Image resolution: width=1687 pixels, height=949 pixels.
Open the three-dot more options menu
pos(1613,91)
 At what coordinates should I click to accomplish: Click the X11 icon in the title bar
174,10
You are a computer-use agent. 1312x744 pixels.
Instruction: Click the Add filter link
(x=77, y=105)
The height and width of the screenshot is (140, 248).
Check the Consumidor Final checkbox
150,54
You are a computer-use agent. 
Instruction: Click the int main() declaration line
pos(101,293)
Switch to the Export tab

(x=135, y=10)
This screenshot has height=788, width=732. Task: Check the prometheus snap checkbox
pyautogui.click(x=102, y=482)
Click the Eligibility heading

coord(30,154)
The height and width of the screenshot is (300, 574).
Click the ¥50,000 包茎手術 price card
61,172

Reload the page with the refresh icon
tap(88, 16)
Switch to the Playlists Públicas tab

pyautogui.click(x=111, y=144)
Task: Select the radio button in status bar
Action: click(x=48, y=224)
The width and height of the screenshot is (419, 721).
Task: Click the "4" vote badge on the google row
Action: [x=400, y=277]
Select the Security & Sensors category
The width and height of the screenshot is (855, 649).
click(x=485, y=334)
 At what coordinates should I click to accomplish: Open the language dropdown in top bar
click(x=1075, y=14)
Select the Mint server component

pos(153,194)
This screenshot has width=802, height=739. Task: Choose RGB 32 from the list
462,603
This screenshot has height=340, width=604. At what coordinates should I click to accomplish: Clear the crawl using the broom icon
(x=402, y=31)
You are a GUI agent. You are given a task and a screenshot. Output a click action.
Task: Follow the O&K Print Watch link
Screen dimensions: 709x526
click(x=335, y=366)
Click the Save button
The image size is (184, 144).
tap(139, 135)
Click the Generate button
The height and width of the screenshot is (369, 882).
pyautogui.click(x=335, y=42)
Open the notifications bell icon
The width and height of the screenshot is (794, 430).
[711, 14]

—————

* **Exercise details**
Copy every line of the data above, keeping each one unchanged and in the same order.

* **Answer to the exercise**
Image resolution: width=1687 pixels, height=949 pixels.
Open the three-dot more options menu
pos(1613,91)
 At what coordinates should I click to accomplish: Click the X11 icon in the title bar
174,10
You are a computer-use agent. 1312x744 pixels.
Instruction: Click the Add filter link
(x=77, y=105)
The height and width of the screenshot is (140, 248).
Check the Consumidor Final checkbox
150,54
You are a computer-use agent. 
Instruction: Click the int main() declaration line
pos(101,293)
Switch to the Export tab

(x=135, y=10)
This screenshot has height=788, width=732. Task: Check the prometheus snap checkbox
pyautogui.click(x=102, y=482)
Click the Eligibility heading

coord(30,154)
The height and width of the screenshot is (300, 574).
Click the ¥50,000 包茎手術 price card
61,172

Reload the page with the refresh icon
tap(88, 16)
Switch to the Playlists Públicas tab

pyautogui.click(x=111, y=144)
Task: Select the radio button in status bar
Action: click(x=48, y=224)
The width and height of the screenshot is (419, 721).
Task: Click the "4" vote badge on the google row
Action: [x=400, y=277]
Select the Security & Sensors category
The width and height of the screenshot is (855, 649).
click(x=485, y=334)
 At what coordinates should I click to accomplish: Open the language dropdown in top bar
click(x=1075, y=14)
Select the Mint server component

pos(153,194)
This screenshot has width=802, height=739. Task: Choose RGB 32 from the list
462,603
This screenshot has height=340, width=604. At what coordinates should I click to accomplish: Clear the crawl using the broom icon
(x=402, y=31)
You are a GUI agent. You are given a task and a screenshot. Output a click action.
Task: Follow the O&K Print Watch link
Screen dimensions: 709x526
click(x=335, y=366)
Click the Save button
The image size is (184, 144).
tap(139, 135)
Click the Generate button
The height and width of the screenshot is (369, 882).
pyautogui.click(x=335, y=42)
Open the notifications bell icon
The width and height of the screenshot is (794, 430).
[711, 14]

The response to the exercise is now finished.